On December 6, 2017, the State of Louisiana (“the State”) charged Ms. Avila by bill of information with one count of forgery, a violation of La. R.S. 14:72.1 Ms. Avila was arraigned on October 2, 2018, and entered a plea of not guilty. On February 6, 2019, the State informed the district court that Ms. Avila was eligible for the DA's diversion program. To participate in the diversion program, Ms. Avila was required to plead guilty to the charge of forgery, but imposition of her sentence was deferred. If she successfully completed the diversion program, she would be permitted to withdraw her guilty plea, and the State would dismiss her case. Failure to successfully complete the diversion program would result in Ms. Avila being sentenced to zero to ten years of imprisonment with or without hard labor, pursuant to La. R.S. 14:72. On February 20, 2019, Ms. Avila and the DA entered into a diversion contract. Ms. Avila pled guilty to forgery, and she was subsequently enrolled in the program.
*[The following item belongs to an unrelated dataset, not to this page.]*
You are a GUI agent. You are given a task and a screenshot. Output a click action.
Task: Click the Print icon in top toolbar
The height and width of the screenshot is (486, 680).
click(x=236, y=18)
As part of the diversion program, Ms. Avila was required to attend diversion review hearings with the DA, which were not conducted in open court. On March 20, 2019, and June 20, 2019, Ms. Avila appeared for her diversion review hearings and was found to be in compliance with the diversion program. During Ms. Avila's September 18, 2019 diversion review hearing, the State informed the district court that Ms. Avila had been non-compliant in the diversion program. A follow-up diversion review hearing to terminate Ms. Avila's participation in the diversion program was scheduled, in open court, on September 24, 2019.
On September 24, 2019, before the hearing, Ms. Avila, through counsel, filed a motion for an evidentiary hearing on the DA's decision to remove her from the diversion program. In the motion, Ms. Avila alleged that the district court's failure to afford her an evidentiary hearing, and the DA's failure to provide written notice of her violations of the diversion program, violated her procedural due process rights under both the U.S. and Louisiana Constitutions. Ms. Avila further asserted that, similar to probation and parole revocation hearings, there were liberty interests at stake considering the nature of the contract entered into between Ms. Avila and the DA's office.
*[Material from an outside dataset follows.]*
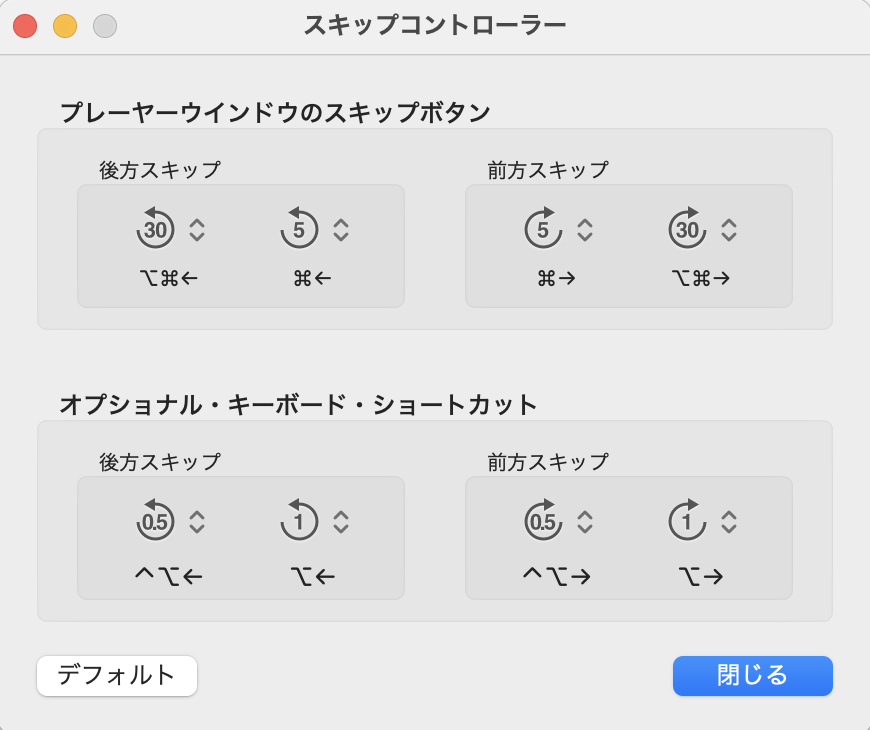
Task: Click the 5-second backward skip icon
Action: (299, 228)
During the diversion review hearing, the State recounted that Ms. Avila had been non-compliant with the diversion program by missing multiple office visits without contacting the DA's office. The State did not provide a copy of the diversion contract, nor did the State offer any evidence of Ms. Avila's noncompliance. The State relayed to the district court that Ms. Avila was advised that she had been non-compliant with the terms of the diversion contract. The State offered to supplement the record with a copy of the diversion contract and the form showing the multiple office visits missed by Ms. Avila. In sum, the State argued the diversion program was part of a plea agreement that Ms. Avila failed to satisfy; and, due to her failure to comply with the agreed upon conditions of the diversion program, the district court should execute her sentence as per the diversion contract.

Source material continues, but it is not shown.